FC Liria Berlin
- Founded: 1985; 41 years ago
- Ground: Berlin, Germany
- Manager: Petr Schatalin
- League: DFB Futsal Bundesliga
- 2024-25: 6th

= FC Liria Berlin =

German futsal club

FC Liria Berlin is a German futsal team from Berlin which competes in the Futsal Bundesliga.

==History==
The club was founded in 1985 by Kosovo Albanian immigrants living in Berlin. The first football team competed in the Bezirksliga from 2006 to 2012 and has played at that level again since 2013.

Greater success has been achieved by FC Liria’s futsal team. In 2015, the club finished as runners-up in the northeastern German championship behind VfL 05 Hohenstein-Ernstthal. One year later, the Berlin side again finished as runners-up in what was now called the Regionalliga Nordost, the highest division in northeastern Germany, and—following a rule change—qualified for the Deutsche Futsal-Meisterschaft 2016.

On their way to the final, FC Liria defeated FC Portus Pforzheim, TuS Kirchberg and TSV Weilimdorf.

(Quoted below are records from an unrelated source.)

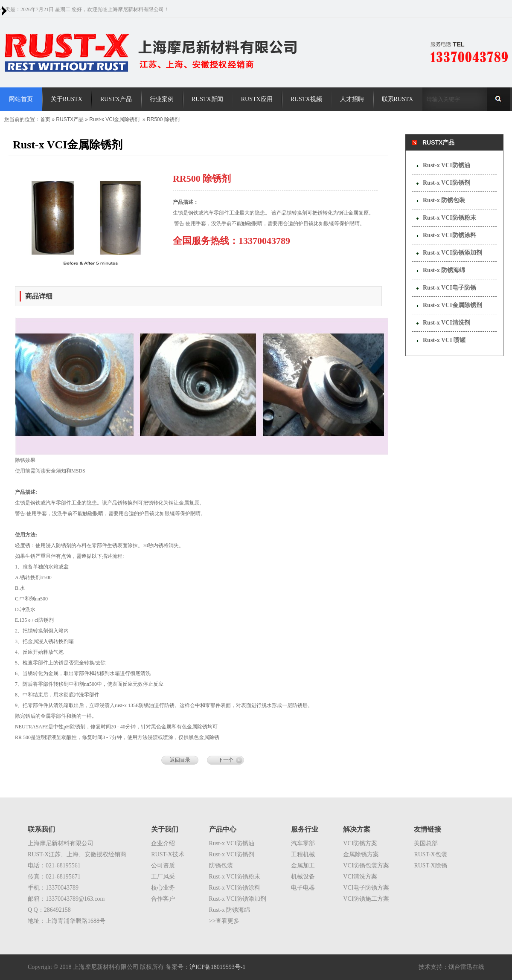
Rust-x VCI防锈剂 (446, 183)
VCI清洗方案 (360, 876)
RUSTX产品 (70, 119)
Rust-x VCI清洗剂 (446, 322)
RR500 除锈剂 (163, 119)
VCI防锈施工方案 (366, 899)
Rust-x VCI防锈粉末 (449, 217)
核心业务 (163, 887)
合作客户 (163, 899)
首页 (45, 119)
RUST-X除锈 (430, 865)
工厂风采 (163, 876)
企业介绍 (163, 843)
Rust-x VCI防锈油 (446, 165)
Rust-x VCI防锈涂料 (449, 235)
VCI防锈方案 (360, 843)
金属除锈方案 (361, 854)
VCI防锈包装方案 (366, 865)
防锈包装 (221, 865)
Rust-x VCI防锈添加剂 (452, 252)
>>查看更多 (224, 921)
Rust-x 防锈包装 (444, 200)
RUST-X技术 (167, 854)
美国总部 (426, 843)
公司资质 (163, 865)
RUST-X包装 (430, 854)
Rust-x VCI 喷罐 (444, 340)
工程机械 (303, 854)
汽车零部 (303, 843)
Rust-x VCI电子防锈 (449, 287)
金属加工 (303, 865)
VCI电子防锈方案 (366, 887)
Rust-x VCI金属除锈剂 (114, 119)
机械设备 (303, 876)
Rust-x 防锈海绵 (444, 270)
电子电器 (303, 887)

In the final, they faced defending champions and record title holders Hamburg Panthers away from home and lost 2–4.

The following year, FC Liria again qualified for the Deutsche Futsal-Meisterschaft 2017, but were eliminated in the preliminary round by SV Pars Neu-Isenburg.

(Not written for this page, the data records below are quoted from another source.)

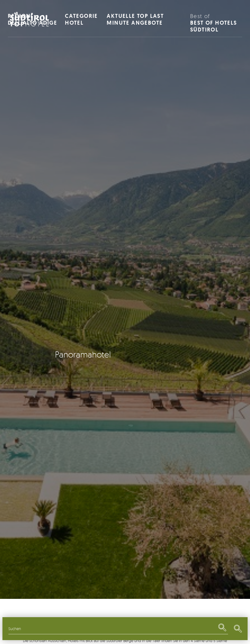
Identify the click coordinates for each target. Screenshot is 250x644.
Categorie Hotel (82, 19)
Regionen (34, 628)
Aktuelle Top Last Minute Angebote (135, 19)
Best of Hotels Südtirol (216, 23)
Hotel (30, 24)
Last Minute (207, 628)
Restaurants (149, 628)
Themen (92, 628)
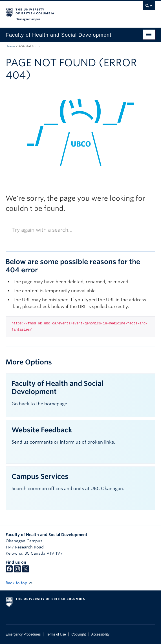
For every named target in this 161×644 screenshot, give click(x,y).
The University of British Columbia (58, 12)
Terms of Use (56, 634)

===Bundesliga (since 2023)===
As champions of the NOFV-Futsal-Liga (Regionalliga Nordost), FC Liria qualified for the promotion play-offs to the Futsal-Bundesliga. The club prevailed against Futsal Panthers Köln and Harburger SC to secure promotion. Liria thus became the second Berlin club to compete in the Futsal-Bundesliga after 1894 Berlin.